Recently, two directions for advanced audio geometry estimation have emerged and were investigated in our team. The first one is physics-driven [47]. This approach explicitly solves the wave propagation equation in a given simplified yet realistic environment assuming that only few sound sources are present, in order to recover the positions of sources, sensors, or even some of the wall absorption properties. Encouraging results were obtained in simulated settings, including "hearing behind walls" [77]. However, these methods rely on approximate models and on partial knowledge of the system (e.g. room dimensions), limiting their real-world applicability so far. The second direction is data-driven. It uses machine learning to bypass the use of a physical model by directly estimating a mapping from acoustic features to source positions, using training data obtained in a real room [66], [68]. These methods can in principle work in arbitrarily complex environments, but they require carefully annotated training datasets. Since obtaining such data is time consuming, the methods are usually working well for one specific room and setup, and are hard to generalize in practice.
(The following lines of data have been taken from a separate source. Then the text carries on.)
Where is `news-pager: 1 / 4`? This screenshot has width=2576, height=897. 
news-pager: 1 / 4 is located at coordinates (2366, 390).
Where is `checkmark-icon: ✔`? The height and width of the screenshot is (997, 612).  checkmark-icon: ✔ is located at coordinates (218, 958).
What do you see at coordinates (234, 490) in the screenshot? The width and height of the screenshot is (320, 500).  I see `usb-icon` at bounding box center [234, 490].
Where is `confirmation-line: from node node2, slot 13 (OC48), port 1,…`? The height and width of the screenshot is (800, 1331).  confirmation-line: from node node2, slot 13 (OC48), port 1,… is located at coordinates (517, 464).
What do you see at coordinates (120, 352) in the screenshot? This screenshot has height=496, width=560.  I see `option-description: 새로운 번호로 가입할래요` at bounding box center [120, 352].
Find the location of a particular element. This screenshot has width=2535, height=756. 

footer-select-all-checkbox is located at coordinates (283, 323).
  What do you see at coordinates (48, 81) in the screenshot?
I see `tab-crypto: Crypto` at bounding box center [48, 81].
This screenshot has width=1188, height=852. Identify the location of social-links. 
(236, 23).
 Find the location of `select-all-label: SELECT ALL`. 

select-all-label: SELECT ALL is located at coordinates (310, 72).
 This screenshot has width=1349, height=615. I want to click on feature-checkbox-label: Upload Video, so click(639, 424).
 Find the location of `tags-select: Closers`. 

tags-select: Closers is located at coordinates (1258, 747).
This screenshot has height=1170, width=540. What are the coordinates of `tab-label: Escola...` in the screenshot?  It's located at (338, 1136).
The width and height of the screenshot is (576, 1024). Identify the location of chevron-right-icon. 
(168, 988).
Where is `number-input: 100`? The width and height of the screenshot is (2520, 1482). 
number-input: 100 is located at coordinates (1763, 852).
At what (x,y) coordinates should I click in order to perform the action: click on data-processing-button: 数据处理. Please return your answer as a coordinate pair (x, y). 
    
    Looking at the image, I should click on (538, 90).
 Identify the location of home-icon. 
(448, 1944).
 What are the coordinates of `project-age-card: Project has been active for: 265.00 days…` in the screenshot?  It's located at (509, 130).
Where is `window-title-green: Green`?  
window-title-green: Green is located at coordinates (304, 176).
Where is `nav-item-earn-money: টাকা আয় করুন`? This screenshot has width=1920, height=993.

We proposed a new paradigm that aims at making the best of physics-driven and data-driven approaches, referred to as virtually acoustic space travelling (VAST) [22], [30]. The idea is to use a physics-based room-acoustic simulator to generate arbitrary large datasets of room-impulse responses corresponding to various acoustic environments, adapted to the physical audio system at hand. We demonstrated that mappings learned from these data could potentially be used to not only estimate the 3D position of a source but also some acoustical properties of the room [30]. We also showed that a virtually-learned mapping could robustly localize sound sources from real-world binaural input, which is the first result of this kind in audio source localization [22]. The starting PhD thesis of Diego Di Carlo aims at applying the VAST framework to the blind estimation of acoustic echoes. The ultimate goal is to use these estimates to recover partial acoustic properties of the scene and enhance audio signal processing methods.